Let's say we have to support such situations, too.
- dts owned by u-boot??
I'm not sure about this. I tend to believe the dts belongs to the kernel.
Some questions/issues:
- ownership of .dts is problematic. I hate having a file duplicated
by both u-boot and kernel. However it also seems bad to make the build of either depend on the user grabbing a dts from some third party. Ideas? A concrete example would be the MPC8349 ADS/SYS/MDS port. Boards ship with an "old" u-boot, thus we need a kernel wrapper with .dts. However, newer u-boot's can (hopefully will) have a dts in them
Can we provide the dts as a separate blob that gets built with the kernel image? From U-Boot's point of view, this could be a multi-file image which combines the dts and the kernel into a single file so that users don't have to care much about this.
The problem is that there are somethings that u-boot knows that needs to go into the blob (memory size, boot args, initrd info, frequencies, etc.)
- updating of dts: In case 1, this is trivial since its part of the
kernel blob. Case 2. is more difficult. What do people think of treating the dts like the environment. You have a version compiled
I don't like this idea.
in, but can alternately have a blob in another location that will be used if exists. This would allow one to update the dts portion w/o effecting the actual boot loader.

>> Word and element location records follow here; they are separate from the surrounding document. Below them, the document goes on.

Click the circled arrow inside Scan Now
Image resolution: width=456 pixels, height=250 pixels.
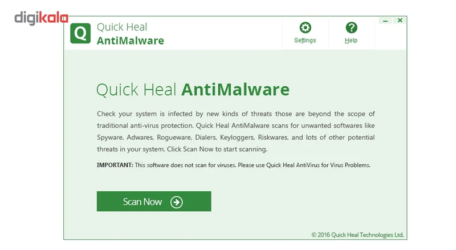(x=177, y=202)
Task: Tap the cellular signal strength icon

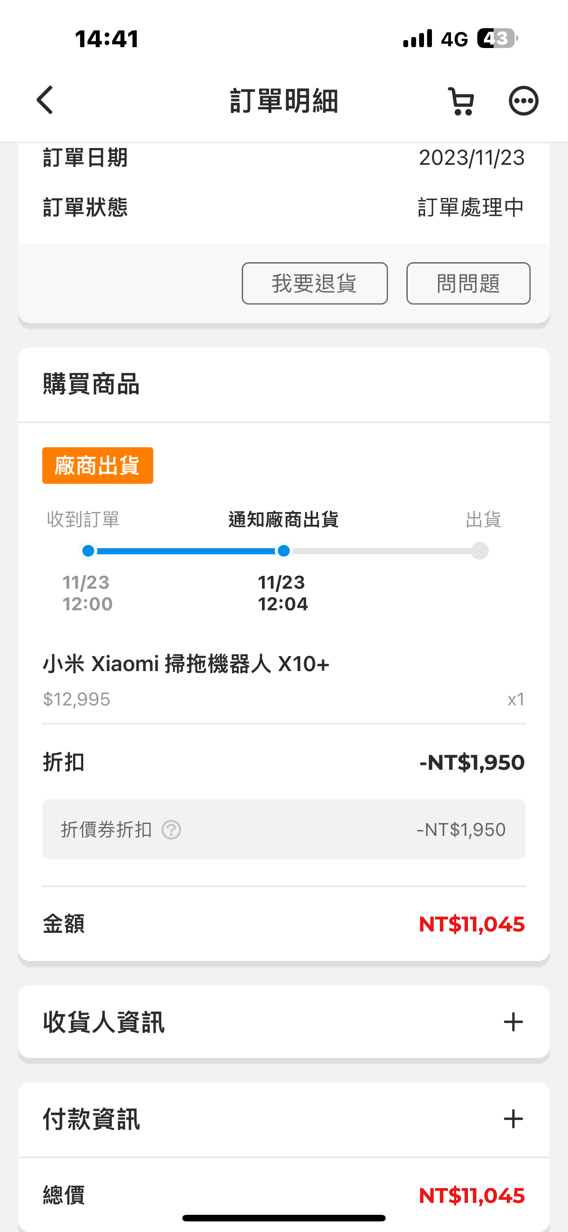Action: 417,39
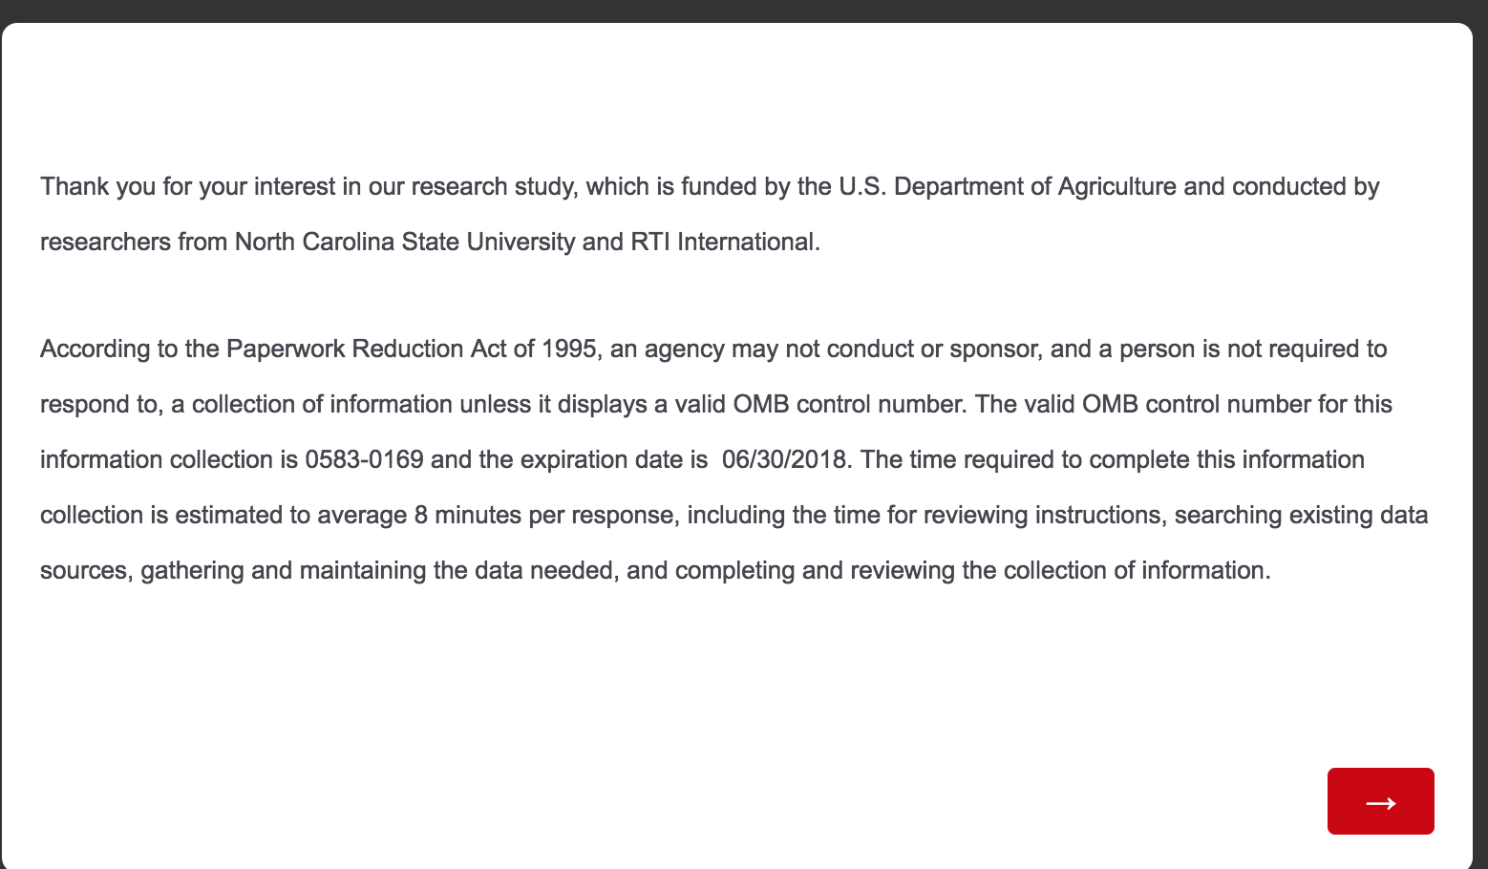
Task: Click the phrase "The time required"
Action: pyautogui.click(x=970, y=459)
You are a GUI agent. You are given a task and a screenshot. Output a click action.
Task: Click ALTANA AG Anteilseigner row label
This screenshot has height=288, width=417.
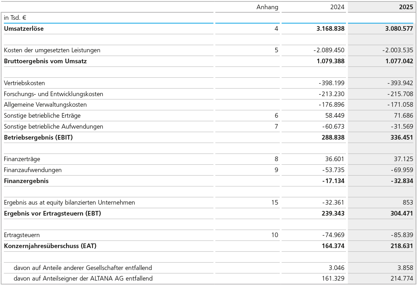click(83, 278)
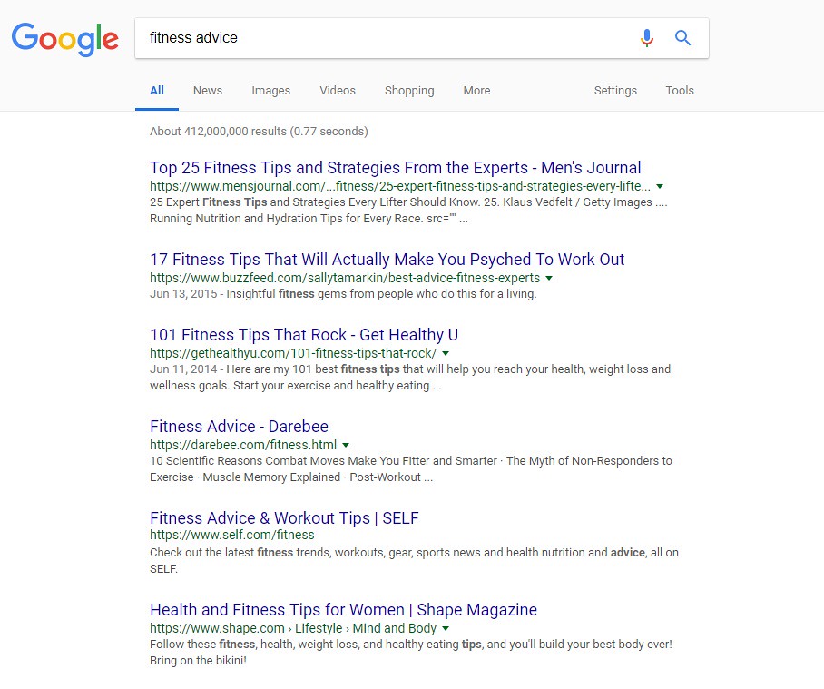Open the dropdown arrow beside the buzzfeed.com URL
This screenshot has width=824, height=689.
tap(549, 278)
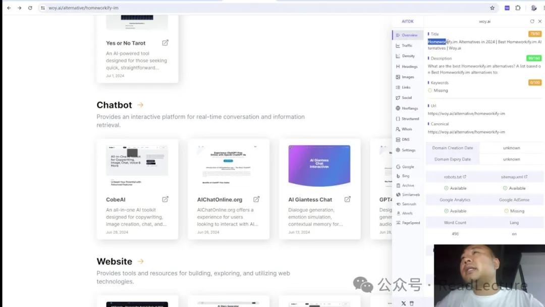545x307 pixels.
Task: Select Headings in the AITDK sidebar
Action: 409,67
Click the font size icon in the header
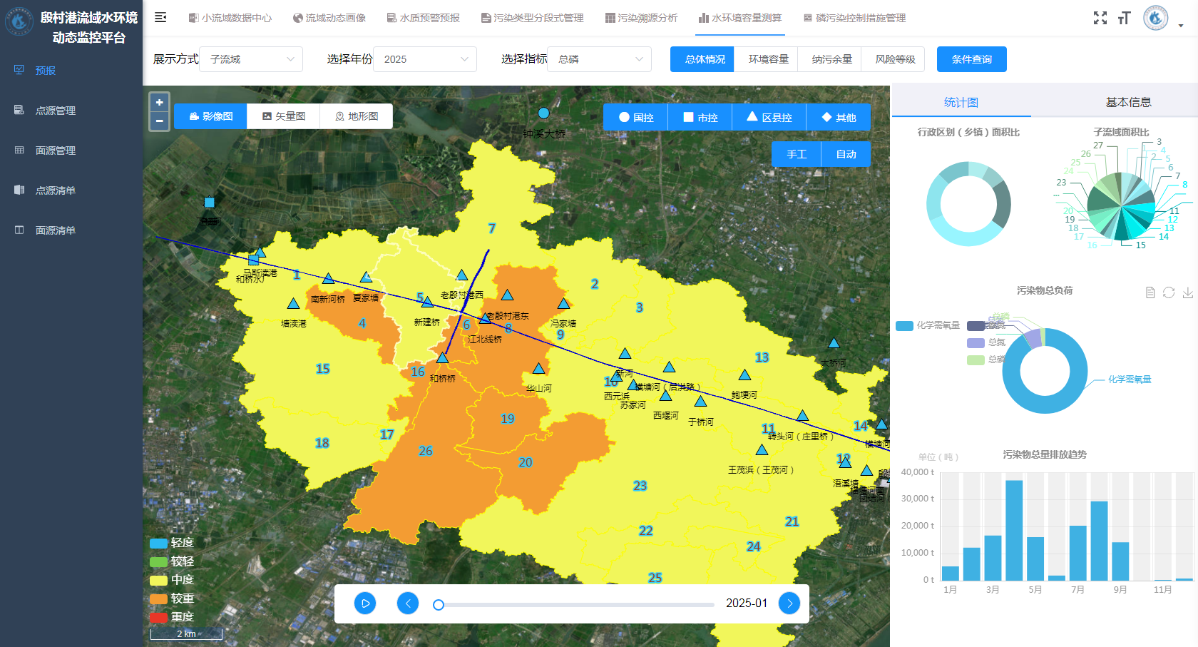The image size is (1198, 647). pyautogui.click(x=1125, y=18)
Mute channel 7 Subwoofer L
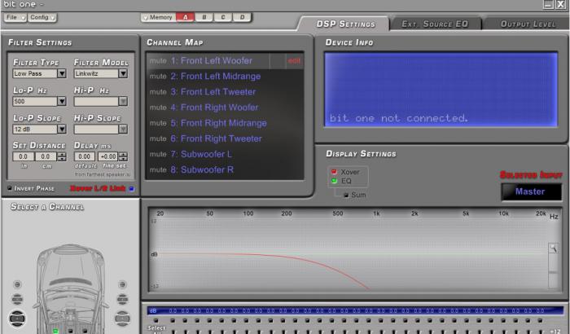 pos(157,154)
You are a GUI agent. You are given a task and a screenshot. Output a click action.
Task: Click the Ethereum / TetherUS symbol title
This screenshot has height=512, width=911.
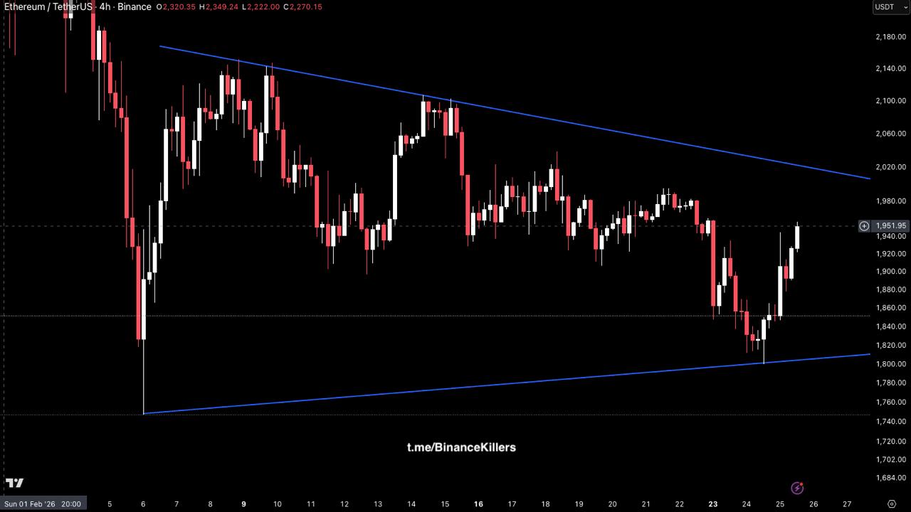[x=48, y=7]
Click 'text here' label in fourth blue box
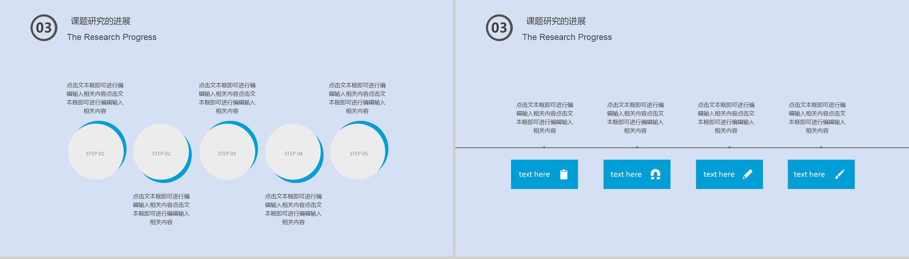Image resolution: width=909 pixels, height=259 pixels. pos(809,174)
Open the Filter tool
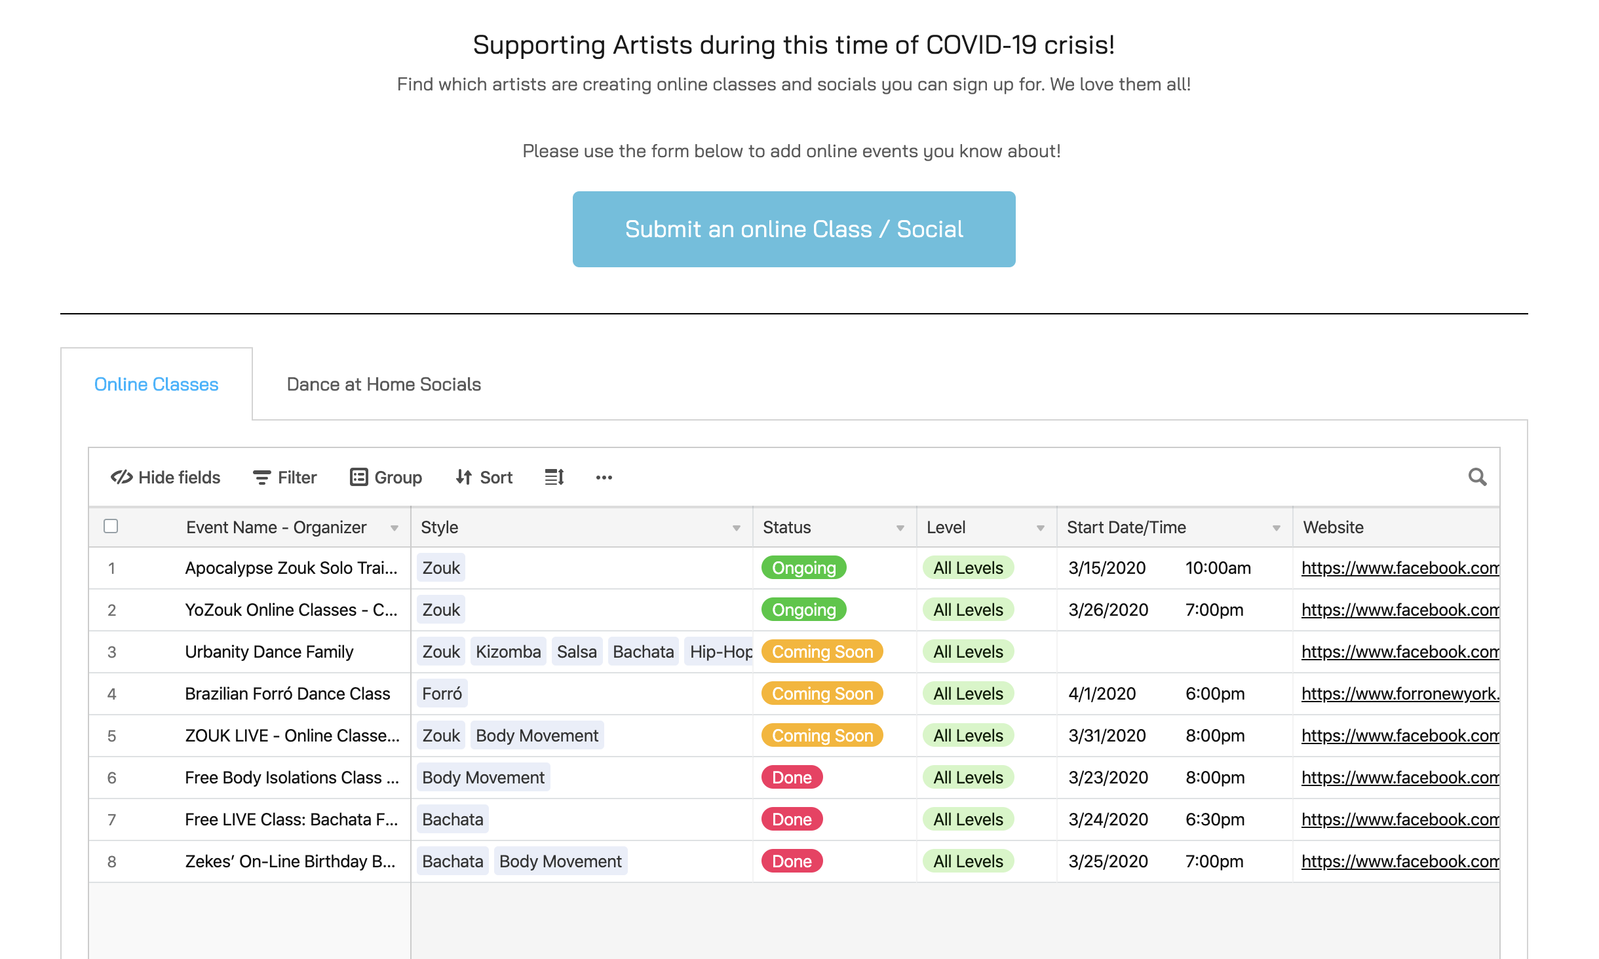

If we consider this, then we might as well combine the dts with the kernel image. Alternatively, the dts might be stored in a separate location in memory. It would be easy to extend the "bootm" command to take an additional argument (dts address).
How would we distinguish the bootm command that takes a blob versus the ones we have today?
- one solution to the copies of .dts is that we make the wrapper
portion of the kernel the owner of the official latest and greatest .dts. Every so often a maintainer can sync their .dts with u-boot to keep them relatively in sync. However, the main mechanism would be to load the latest .dts blob into the secondary location.
Why not load it separately or as part of the Linux kernel image?
As stated before, the main issue is doing some runtime fix ups to the blob before its handed to the kernel.
The following pieces of info are setup at runtime that are board specific:
linux,stdout_path cpus/<foo>/clock-frequency cpus/<foo>/timebase-frequency cpus/<foo>/bus-frequency <soc>/pci/bus-range <soc>/bus-frequency <soc>/serial/clock-frequecny <soc>/ethernet/address
We could hand bootm a memory location with a blob and do the fix ups at runtime, we would still have some coupling between the blob and u- boot build. At least the blob wouldn't be built into u-boot.